Puis, sur d’autres toiles, les membres tentaculaires sont lancés dans l’inconnu : le corps prend forme, l’être se libère, il se déploie, se construit.

 

L’homme nu, donc encore inconvenant, se déplie peu à peu, au fur et à mesure des toiles de Pourtier, mais surtout dans ses sculptures.

 

Puisqu’il lutte contre l’angoisse de la liberté, ‘l’homme est projet, c’est à dire que sa conscience se jette en avant d’elle même, vers l’avenir.’ (Sartre. L’Etre et le néant)

Un bronze de 1998 intitulé l’homme sur l’homme, et plusieurs de ses toiles, montrent un personnage superposé à un autre ; des autoportraits possèdent deux têtes.

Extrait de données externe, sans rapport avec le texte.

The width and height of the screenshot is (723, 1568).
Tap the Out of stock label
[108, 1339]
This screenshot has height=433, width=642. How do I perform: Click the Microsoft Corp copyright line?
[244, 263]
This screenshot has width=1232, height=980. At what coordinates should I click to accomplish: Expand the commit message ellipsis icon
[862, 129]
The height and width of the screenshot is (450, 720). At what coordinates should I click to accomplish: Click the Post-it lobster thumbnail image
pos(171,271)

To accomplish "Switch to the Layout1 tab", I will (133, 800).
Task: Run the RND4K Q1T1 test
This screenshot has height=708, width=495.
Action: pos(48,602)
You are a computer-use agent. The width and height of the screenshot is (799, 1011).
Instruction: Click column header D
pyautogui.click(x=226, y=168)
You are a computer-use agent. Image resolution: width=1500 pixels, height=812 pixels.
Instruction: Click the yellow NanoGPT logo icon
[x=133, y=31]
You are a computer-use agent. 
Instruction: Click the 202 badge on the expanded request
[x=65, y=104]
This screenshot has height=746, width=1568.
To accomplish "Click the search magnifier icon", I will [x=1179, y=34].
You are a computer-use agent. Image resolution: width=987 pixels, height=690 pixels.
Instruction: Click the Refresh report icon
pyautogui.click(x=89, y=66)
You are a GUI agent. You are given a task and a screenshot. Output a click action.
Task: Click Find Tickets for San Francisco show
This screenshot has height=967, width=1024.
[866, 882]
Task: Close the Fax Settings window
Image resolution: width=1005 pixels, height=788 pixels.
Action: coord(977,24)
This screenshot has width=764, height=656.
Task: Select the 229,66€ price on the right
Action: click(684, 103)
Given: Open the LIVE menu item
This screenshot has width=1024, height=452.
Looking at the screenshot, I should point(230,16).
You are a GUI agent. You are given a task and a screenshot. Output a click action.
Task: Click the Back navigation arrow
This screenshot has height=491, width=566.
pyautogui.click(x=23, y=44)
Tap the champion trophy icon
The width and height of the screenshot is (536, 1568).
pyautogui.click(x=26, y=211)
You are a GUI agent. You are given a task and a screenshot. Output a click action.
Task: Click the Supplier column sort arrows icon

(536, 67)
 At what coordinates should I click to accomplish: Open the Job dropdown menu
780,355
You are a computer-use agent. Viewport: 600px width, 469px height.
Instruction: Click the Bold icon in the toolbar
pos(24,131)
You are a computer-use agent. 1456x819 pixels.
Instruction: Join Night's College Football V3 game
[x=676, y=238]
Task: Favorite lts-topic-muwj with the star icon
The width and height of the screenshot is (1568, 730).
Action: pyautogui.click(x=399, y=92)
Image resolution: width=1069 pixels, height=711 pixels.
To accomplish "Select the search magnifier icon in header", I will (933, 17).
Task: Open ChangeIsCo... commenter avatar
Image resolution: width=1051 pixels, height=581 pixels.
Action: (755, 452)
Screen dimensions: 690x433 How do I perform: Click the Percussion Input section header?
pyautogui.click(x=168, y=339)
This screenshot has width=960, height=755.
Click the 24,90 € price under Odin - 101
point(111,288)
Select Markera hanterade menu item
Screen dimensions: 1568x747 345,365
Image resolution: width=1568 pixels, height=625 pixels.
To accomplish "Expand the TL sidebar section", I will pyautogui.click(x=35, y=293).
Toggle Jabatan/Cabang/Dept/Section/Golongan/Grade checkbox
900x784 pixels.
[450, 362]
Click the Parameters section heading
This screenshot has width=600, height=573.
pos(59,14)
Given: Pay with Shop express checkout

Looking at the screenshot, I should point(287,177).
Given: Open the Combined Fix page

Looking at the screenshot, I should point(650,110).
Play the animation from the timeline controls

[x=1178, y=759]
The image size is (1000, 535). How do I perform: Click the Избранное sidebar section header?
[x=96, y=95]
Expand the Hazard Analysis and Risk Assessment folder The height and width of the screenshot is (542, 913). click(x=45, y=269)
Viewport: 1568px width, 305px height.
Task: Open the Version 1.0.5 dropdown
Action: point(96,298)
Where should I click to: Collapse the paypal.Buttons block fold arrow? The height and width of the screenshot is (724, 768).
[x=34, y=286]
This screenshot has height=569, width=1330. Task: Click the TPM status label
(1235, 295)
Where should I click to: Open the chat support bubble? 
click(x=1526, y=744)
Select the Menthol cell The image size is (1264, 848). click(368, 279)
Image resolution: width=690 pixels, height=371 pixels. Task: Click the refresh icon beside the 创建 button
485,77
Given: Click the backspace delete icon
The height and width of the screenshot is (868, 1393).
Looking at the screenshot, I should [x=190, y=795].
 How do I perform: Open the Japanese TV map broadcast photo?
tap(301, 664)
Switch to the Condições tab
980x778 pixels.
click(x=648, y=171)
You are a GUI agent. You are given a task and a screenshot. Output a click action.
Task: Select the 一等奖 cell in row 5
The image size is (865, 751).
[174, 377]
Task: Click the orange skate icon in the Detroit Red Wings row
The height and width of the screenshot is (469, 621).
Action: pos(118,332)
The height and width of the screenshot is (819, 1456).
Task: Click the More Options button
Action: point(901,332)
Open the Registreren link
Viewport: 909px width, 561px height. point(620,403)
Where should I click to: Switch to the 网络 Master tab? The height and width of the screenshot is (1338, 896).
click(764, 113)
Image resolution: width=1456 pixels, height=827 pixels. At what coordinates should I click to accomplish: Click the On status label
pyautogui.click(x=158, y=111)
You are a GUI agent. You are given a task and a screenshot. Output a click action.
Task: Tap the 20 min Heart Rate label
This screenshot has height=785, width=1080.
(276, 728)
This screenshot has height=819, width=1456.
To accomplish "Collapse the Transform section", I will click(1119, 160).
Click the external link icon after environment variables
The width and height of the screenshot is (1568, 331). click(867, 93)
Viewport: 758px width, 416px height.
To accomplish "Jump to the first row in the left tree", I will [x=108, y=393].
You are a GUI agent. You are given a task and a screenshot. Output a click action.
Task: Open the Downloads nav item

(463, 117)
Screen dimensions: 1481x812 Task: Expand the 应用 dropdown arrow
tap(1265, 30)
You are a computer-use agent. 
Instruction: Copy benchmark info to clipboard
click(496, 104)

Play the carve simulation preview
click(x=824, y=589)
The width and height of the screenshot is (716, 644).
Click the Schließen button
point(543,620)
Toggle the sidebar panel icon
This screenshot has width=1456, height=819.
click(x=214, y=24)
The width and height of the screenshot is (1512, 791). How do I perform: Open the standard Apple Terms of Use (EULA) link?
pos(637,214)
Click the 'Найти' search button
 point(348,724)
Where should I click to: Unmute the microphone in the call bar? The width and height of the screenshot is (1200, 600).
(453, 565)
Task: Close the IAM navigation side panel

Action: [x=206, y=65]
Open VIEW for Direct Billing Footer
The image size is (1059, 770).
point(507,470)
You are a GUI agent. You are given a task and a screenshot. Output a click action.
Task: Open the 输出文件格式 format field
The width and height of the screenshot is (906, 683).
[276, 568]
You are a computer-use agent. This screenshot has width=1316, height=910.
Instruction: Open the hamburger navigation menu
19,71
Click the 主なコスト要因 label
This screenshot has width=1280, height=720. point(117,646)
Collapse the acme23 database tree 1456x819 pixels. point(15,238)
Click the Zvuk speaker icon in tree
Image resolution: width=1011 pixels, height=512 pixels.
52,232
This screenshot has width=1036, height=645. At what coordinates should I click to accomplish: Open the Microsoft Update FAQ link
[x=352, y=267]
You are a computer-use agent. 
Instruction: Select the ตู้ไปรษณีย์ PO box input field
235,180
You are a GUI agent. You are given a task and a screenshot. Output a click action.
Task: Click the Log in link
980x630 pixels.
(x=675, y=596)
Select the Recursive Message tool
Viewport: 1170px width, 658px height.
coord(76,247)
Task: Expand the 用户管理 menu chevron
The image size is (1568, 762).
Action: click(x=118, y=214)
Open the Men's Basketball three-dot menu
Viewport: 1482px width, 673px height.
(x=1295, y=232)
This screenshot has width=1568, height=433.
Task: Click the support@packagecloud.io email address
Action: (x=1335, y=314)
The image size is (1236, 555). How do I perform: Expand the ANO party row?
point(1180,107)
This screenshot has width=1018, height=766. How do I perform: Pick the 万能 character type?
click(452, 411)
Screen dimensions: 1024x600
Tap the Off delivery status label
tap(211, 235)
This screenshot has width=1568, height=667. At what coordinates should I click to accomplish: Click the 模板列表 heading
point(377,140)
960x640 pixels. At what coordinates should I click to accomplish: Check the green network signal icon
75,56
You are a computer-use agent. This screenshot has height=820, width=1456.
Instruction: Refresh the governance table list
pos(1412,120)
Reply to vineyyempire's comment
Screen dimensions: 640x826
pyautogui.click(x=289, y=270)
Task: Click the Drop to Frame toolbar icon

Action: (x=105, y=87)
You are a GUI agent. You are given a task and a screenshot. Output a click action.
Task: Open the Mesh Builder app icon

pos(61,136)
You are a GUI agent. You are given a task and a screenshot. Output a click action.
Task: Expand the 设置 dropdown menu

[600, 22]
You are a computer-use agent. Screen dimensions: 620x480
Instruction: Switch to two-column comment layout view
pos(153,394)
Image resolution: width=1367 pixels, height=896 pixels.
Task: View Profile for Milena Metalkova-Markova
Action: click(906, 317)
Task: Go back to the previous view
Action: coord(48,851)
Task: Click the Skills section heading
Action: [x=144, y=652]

Ils éclairent la pensée de l’artiste, pour lequel l’être qui existe sort de soi et se construit sur lui même.

 

Et ainsi, au fil des pièces sculptées, - d’abord en polyester, en marbre qu’il a appris à tailler à Carrare, puis en bronze, maintenant aussi en résine époxy – on vit les personnages de Pourtier se déployer, aspirés vers le haut, mus par une terrible force ascendante, jusqu’au point de détachement.

Les corps s’élèvent, en torsion, en volutes, creux, faisant apparaître leurs face interne, externe, et l’enveloppe.

Un unique pied, une seule pointe de pied parfois, retient la sculpture au sol, et contrarie l’immense force  qui la fait s’élever.

Dialectique de la liberté et de la peur du vide.

 

Dans la Victoire en chantant, bronze de 1995, le corps est transformé en une forme unipode, érigée, hérissée, tous membres en érection.

Une autre pièce de bronze, intitulée la danseuse, est une allusion à une danseuse de Degas. Comme la ballerine, elle est en équilibre sur la pointe du pied, elle va se détacher du parquet, elle risque bien de s’envoler.

La pulsion, ici permise par la danse, Jean-Pierre Pourtier l’a portée dans son travail jusqu’au point de rupture.

Pulsion vitale, qui ‘tente de dépasser, par delà, le corps figé, engourdi’.


L’être en équilibre.

 

De son travail dans des établissements hospitaliers, Jean-Pierre gardera toujours une proximité avec la psychose, et cette proximité est une constante de l’artiste. Il sait, pour avoir côtoyé et même partagé la vie des malades, que la limite entre le moi et le soi, et entre le rationnel et le pathos est si mince, si tenue, que la vie sociale ne tient qu’à un fil.

Mais sont-ils moins vrais ceux qui n’ont pas réussi leur entrée dans le monde des autres, ceux dont le corps ne s’est pas déplié comme il aurait fallu ?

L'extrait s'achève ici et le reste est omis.